Antigenic Variation + Flu
Some pathogens change their surface antigens, so the memory cells produced from the original primary response will not recognise the different antigens, and therefore cannot activate the secondary response. This means that the immune system has to carry out another primary response- which takes time to get rid of the infection and the person will get ill again. Antigenic variation makes it difficult to develop vaccines against certain pathogens. Examples of this include HIV and the Influenza virus.
Influenza (Flu)- Proteins on the surface (neuraminidase and haemogglutinin) of the pathogen act as antigens triggering the primary response. These antigens can change regularly forming a new strain each time. This means that memory cells produced from one strain will not recognise all the other strains, forcing the body to carry out another primary response. You can get flu more than once because it's a new strain each time.
Monoclonal antibodies are antibodies produced by a single group of genetically identical cells, so they are all identical in structure. As antibodies are very specific, you can make monoclonal antibodies bind to any desired molecule. These are used in cancer treatment and in pregnancy tests.
Cancer treatment- Cancer cells have antigens called tumor markers that aren't found on normal body cells, so some monoclonal antibodies are made to bind with these. They can also have anti-cancer drugs attached to them, so the drug only accumulates in the body where there are cancer cells. Side effects are lower because the drugs only work in the affected area.
Pregnancy test- They detect the hormone hCG that's found in the urine of pregnant women. The application area contains antibodies for hCG bound to a blue bead, so when urine is applied to the application area any hCG present will bind to the antibody attached to the bead and will form a antigen-antibody complex. The urine then moves up the stick to the test strip carrying any beads with it. The test strip contains immobulised antibodies and if there is any hCG present the beads will turn the test area blue. If no hCG is present then the beads will pass through the area without binding and it won't go blue.
Ethical Issues with Vaccines and Monoclonal Antibo
- Vaccines are tested on animals, some people disagree with animal testing.
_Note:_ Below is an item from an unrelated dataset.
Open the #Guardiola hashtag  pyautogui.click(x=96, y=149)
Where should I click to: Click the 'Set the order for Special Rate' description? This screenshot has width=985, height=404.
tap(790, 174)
- Some contain animal bases substances.
- Testing on humans is compulsory and can be difficult, test volunteers may put themselves at unnecessary risk by thinking they're immune to something when they're not e.g unprotected sex
- Some people don't want a vaccine because of the possible side effects but are protected from herd immunity. Some people think this is unfair.
- If a new epidemic arose difficult decisions would have to be made as to who would be the first and last to be vaccinated.
Monoclonal antibody therapy
- Animals are used to produce the cells from which the monoclonal antibodies are produced, some people disagree.